Brexit uncertainty is already leading to “critical” seasonal labour shortages on British farms, as the number of foreign workers employed to harvest fruit and vegetable crops has fallen by 17 per cent, a new survey has revealed.
The study by the National Farmers’ Union (NFU) found that there were more than 1,500 unfilled vacancies on British farms in May, during what was a busy harvesting period.
The NFU is calling on the Government and newly appointed Environment Secretary Michael Gove to give reassurances to growers that there will be clarity on how farms will access a reliable and competence workforce, both in the short-term and post-Brexit.

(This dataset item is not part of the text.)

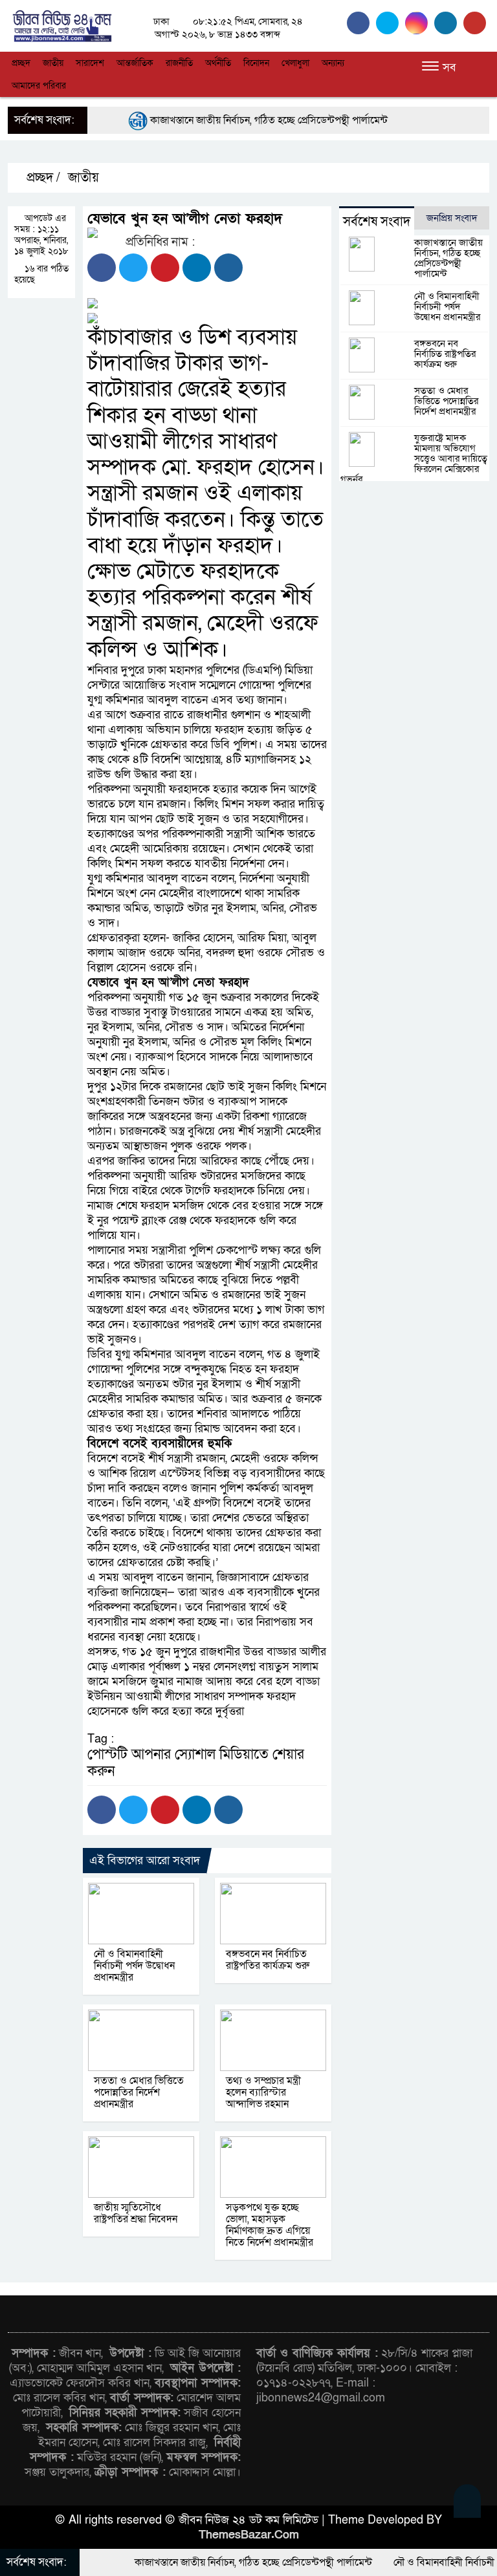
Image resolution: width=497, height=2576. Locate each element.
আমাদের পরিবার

Ali Capper, the NFU’s horticulture and potatoes board chairman, said: “A lack of clarity regarding the UK’s future relationship with the EU and a weakened sterling has contributed to the reduction in workers on farm now being reported by labour providers who source seasonal workers.

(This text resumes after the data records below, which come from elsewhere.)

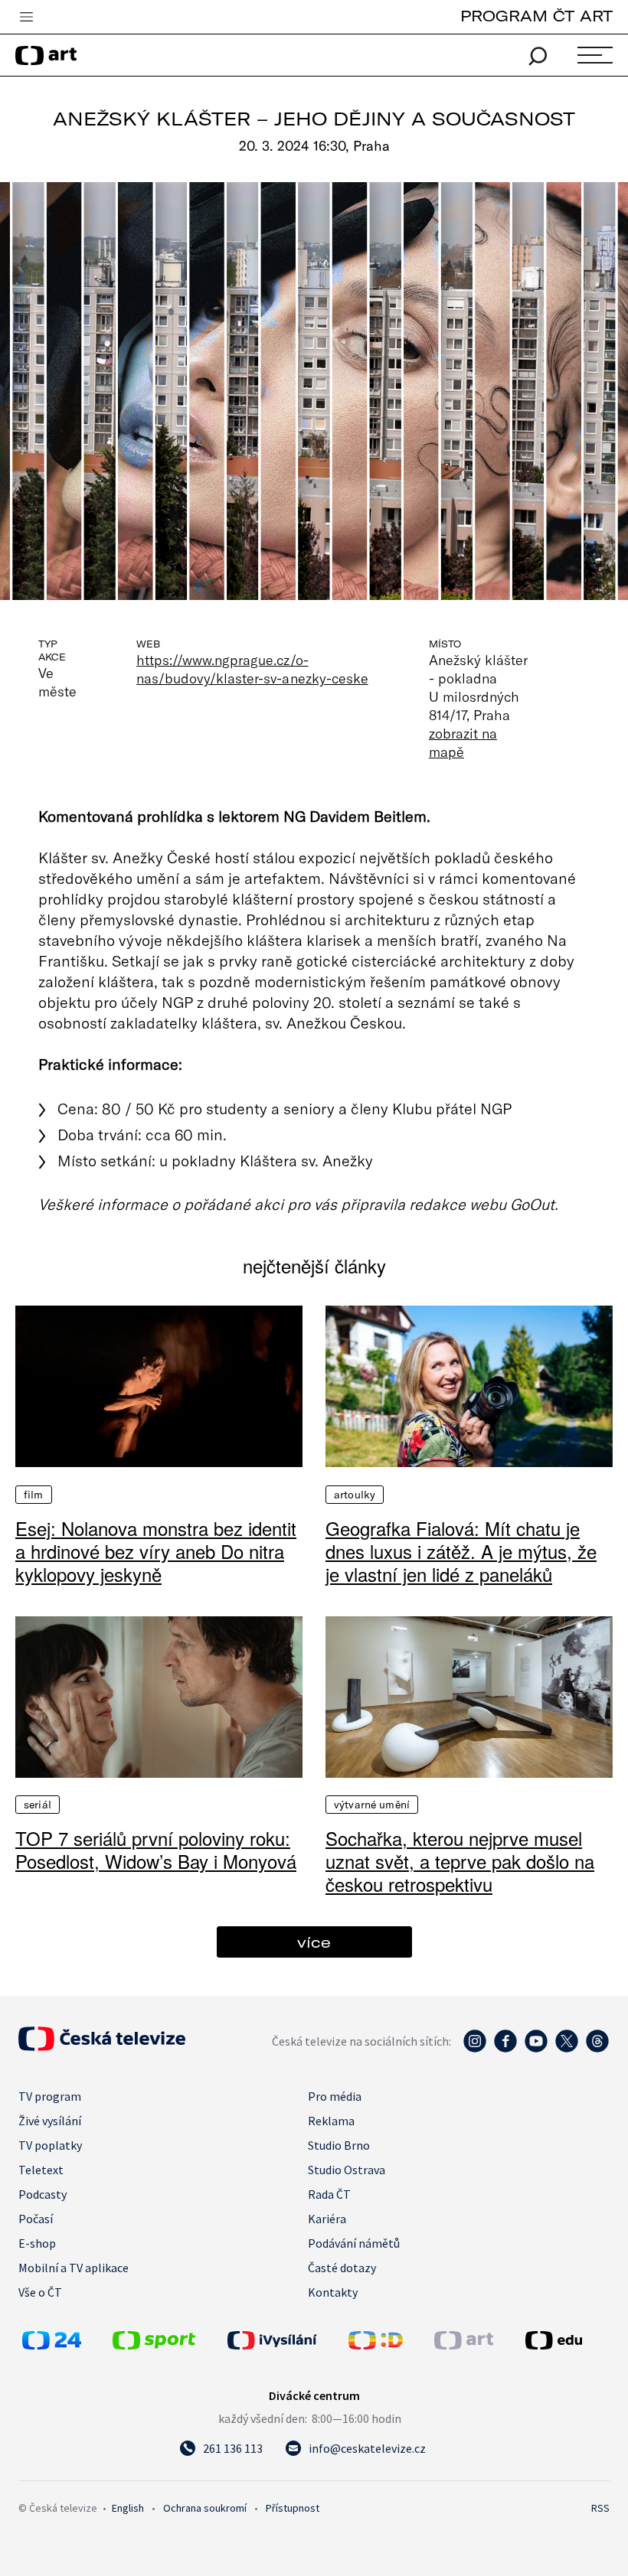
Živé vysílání (49, 2120)
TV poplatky (50, 2145)
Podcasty (42, 2194)
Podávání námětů (354, 2243)
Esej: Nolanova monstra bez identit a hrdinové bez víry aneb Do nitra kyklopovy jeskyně (155, 1551)
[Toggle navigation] (26, 17)
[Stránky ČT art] (463, 2345)
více (314, 1942)
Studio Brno (339, 2145)
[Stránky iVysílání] (284, 2340)
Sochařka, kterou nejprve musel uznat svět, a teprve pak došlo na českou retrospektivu (459, 1861)
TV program (49, 2096)
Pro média (334, 2096)
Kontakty (333, 2292)
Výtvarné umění (372, 1804)
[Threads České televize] (597, 2048)
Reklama (331, 2120)
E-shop (37, 2243)
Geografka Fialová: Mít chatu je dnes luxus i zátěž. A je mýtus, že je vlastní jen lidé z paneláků (461, 1551)
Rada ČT (329, 2194)
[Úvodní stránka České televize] (101, 2046)
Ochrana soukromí (205, 2508)
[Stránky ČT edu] (565, 2340)
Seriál (37, 1804)
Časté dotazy (342, 2267)
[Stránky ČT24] (51, 2345)
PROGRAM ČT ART (536, 15)
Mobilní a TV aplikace (73, 2267)
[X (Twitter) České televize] (566, 2048)
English (128, 2508)
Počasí (35, 2218)
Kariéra (327, 2218)
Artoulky (354, 1495)
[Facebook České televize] (505, 2048)
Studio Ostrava (346, 2169)
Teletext (41, 2169)
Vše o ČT (40, 2292)
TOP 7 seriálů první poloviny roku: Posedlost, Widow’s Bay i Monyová (155, 1850)
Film (34, 1495)
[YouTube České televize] (536, 2048)
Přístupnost (292, 2508)
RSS (600, 2508)
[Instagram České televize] (475, 2048)
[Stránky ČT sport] (154, 2345)
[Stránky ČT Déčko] (375, 2345)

“Farmers and growers need to know how the Government will deal with the need from industries that rely on seasonal workers and the NFU is calling for reassurance farmers will be able to source a reliable and competent workforce both now and in the future.
“Without that, this trend is likely to continue and at this stage in the season any further tightening in the workforce will hit hard on farms.”
The survey, covering the period January to May this year, shows the number of labour providers unable to meet the requirements of the farms they supplied rose four-fold.
The proportion of returning labourers also dropped significantly during the start of the year, falling from 65 per cent to 33 per cent.
Mrs Capper said: “Returnees are absolutely vital. Their past experience and technical ability makes them so valuable and losing them is a big concern.
“This robust survey represents 30 per cent of the total seasonal workforce and it is crucial Government understands the importance of seasonal workers to an industry that provides the raw ingredients to feed the nation.”
Ross Murray, president of the Country Land and Business Association (CLA), said the government’s new immigration bill was a chance for government to provide clarity on how it will ensure businesses across the rural economy have access to the workers that they need.